Stress-induced sensitization to cocaine: actin cytoskeleton remodeling within mesocorticolimbic nuclei


Dr L. M. Cancela, as above.


This study investigated the consequence of repeated stress on actin cytoskeleton remodeling in the nucleus accumbens (NAc) and prefrontal cortex (Pfc), and the involvement of this remodeling in the expression of stress-induced motor cross-sensitization with cocaine. Wistar rats were restrained daily (2 h) for 7 days and, 3 weeks later, their NAc and Pfc were dissected 45 min after acute saline or cocaine (30 mg/kg i.p.). F-actin, actin-binding proteins (ABP) and GluR1 were quantified by Western blotting, and dendritic spines and postsynaptic density (PSD) size measured by electron microscopy. In the NAc from the stress plus cocaine group we observed a decrease in the phosphorylation of two ABPs, cofilin and cortactin, and an increase in the PSD size and the surface expression of GluR1, consistent with a more highly branched actin cytoskeleton. The Pfc also showed evidence of increased actin polymerization after stress as an increase was observed in Arp2, and in the number of spines. Inhibiting actin cycling and polymerization with latrunculin A into the NAc, but not the Pfc, inhibited the expression of cross-sensitization to cocaine (15 mg/kg i.p.) and restored the expression of GluR1 to control levels.
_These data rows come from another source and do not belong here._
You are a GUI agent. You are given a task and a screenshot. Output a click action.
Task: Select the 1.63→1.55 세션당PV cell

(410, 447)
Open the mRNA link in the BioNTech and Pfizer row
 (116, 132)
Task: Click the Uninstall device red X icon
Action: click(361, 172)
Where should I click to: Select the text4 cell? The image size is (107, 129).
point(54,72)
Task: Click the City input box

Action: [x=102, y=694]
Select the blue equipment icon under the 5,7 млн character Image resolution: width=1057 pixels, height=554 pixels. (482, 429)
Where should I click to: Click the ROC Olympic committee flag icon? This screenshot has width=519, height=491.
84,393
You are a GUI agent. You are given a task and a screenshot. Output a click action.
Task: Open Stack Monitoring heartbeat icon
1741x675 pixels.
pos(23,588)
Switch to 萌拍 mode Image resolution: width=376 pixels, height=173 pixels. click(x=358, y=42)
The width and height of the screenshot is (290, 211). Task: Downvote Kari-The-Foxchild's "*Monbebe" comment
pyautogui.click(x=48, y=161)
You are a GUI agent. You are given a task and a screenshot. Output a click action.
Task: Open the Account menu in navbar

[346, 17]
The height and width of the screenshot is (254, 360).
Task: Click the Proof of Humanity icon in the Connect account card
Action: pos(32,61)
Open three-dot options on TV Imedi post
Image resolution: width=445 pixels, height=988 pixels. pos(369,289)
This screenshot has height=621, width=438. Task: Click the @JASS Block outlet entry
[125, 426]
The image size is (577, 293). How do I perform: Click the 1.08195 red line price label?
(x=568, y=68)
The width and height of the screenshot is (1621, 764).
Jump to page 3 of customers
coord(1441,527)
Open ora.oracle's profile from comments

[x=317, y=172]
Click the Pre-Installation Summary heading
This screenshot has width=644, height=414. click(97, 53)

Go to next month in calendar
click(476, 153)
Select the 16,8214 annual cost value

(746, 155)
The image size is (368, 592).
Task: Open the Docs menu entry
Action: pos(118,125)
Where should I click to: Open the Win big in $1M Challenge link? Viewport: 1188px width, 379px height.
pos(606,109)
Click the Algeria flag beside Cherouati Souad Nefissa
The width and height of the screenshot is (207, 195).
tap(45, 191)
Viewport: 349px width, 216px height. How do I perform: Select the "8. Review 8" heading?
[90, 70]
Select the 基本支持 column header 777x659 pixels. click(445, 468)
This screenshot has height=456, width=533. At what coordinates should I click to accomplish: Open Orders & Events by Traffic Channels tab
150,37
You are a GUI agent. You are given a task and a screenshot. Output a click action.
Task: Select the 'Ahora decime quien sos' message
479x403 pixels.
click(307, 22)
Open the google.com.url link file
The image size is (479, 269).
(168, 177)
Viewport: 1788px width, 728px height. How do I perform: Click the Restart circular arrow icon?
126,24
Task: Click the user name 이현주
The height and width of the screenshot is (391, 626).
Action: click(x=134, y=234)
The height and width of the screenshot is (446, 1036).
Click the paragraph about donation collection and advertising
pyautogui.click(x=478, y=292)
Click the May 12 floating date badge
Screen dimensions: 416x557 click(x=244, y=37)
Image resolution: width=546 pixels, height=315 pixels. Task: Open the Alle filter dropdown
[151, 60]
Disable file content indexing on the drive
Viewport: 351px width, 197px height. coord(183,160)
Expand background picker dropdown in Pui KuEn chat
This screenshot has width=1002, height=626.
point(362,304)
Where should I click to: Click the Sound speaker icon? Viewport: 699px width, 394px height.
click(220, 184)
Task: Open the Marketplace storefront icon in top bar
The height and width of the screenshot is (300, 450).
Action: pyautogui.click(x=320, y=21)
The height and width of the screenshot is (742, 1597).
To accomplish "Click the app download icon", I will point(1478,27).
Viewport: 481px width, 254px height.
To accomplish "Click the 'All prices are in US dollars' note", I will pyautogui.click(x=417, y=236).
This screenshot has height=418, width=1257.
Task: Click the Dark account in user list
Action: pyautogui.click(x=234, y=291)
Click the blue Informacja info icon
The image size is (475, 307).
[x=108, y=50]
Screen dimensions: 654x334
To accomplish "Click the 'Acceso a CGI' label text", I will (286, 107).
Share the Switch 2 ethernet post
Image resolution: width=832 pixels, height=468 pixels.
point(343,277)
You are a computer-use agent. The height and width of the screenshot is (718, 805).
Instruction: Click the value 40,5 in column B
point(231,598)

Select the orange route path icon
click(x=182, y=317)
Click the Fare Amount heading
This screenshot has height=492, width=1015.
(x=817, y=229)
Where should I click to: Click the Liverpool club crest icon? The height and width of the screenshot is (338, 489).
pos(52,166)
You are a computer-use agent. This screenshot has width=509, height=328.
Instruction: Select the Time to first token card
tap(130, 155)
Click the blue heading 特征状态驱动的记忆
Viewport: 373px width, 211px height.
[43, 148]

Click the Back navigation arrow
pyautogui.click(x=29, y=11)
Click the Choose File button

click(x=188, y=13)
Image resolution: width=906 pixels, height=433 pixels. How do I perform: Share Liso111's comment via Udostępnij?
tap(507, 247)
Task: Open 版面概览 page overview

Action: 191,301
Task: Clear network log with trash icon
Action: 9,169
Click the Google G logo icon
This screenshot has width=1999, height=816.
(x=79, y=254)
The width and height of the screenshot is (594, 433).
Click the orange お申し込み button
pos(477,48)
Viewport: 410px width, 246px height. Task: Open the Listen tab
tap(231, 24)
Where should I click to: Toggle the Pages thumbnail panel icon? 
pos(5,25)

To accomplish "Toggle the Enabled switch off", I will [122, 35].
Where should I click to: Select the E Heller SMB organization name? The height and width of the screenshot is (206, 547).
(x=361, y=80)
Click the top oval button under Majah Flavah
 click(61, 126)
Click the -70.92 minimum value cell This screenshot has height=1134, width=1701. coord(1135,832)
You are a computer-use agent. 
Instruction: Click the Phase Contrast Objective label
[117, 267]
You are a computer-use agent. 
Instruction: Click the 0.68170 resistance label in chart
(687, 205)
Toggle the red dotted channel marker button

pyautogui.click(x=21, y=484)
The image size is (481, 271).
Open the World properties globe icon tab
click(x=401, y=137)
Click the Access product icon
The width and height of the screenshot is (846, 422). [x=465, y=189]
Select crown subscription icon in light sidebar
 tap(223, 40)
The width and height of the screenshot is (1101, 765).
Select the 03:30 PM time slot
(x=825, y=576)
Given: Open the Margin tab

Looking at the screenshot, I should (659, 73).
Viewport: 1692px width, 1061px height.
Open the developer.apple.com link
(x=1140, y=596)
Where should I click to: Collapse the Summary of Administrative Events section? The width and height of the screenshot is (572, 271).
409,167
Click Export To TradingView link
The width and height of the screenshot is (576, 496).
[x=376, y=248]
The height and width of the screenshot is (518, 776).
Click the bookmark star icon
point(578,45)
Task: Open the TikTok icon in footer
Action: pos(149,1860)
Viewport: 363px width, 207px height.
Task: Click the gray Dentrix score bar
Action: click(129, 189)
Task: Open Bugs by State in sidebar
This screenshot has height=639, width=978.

This study shows that a history of repeated stress alters the ability of a subsequent cocaine injection to modulate dendritic spine morphology, actin dynamics and GluR1 expression in the NAc. Furthermore, by regulating GluR1 expression in the NAc, elevated actin cycling contributes to the expression of cross-sensitization between stress and cocaine, while stress-induced changes in the Pfc were not associated with cross-sensitization.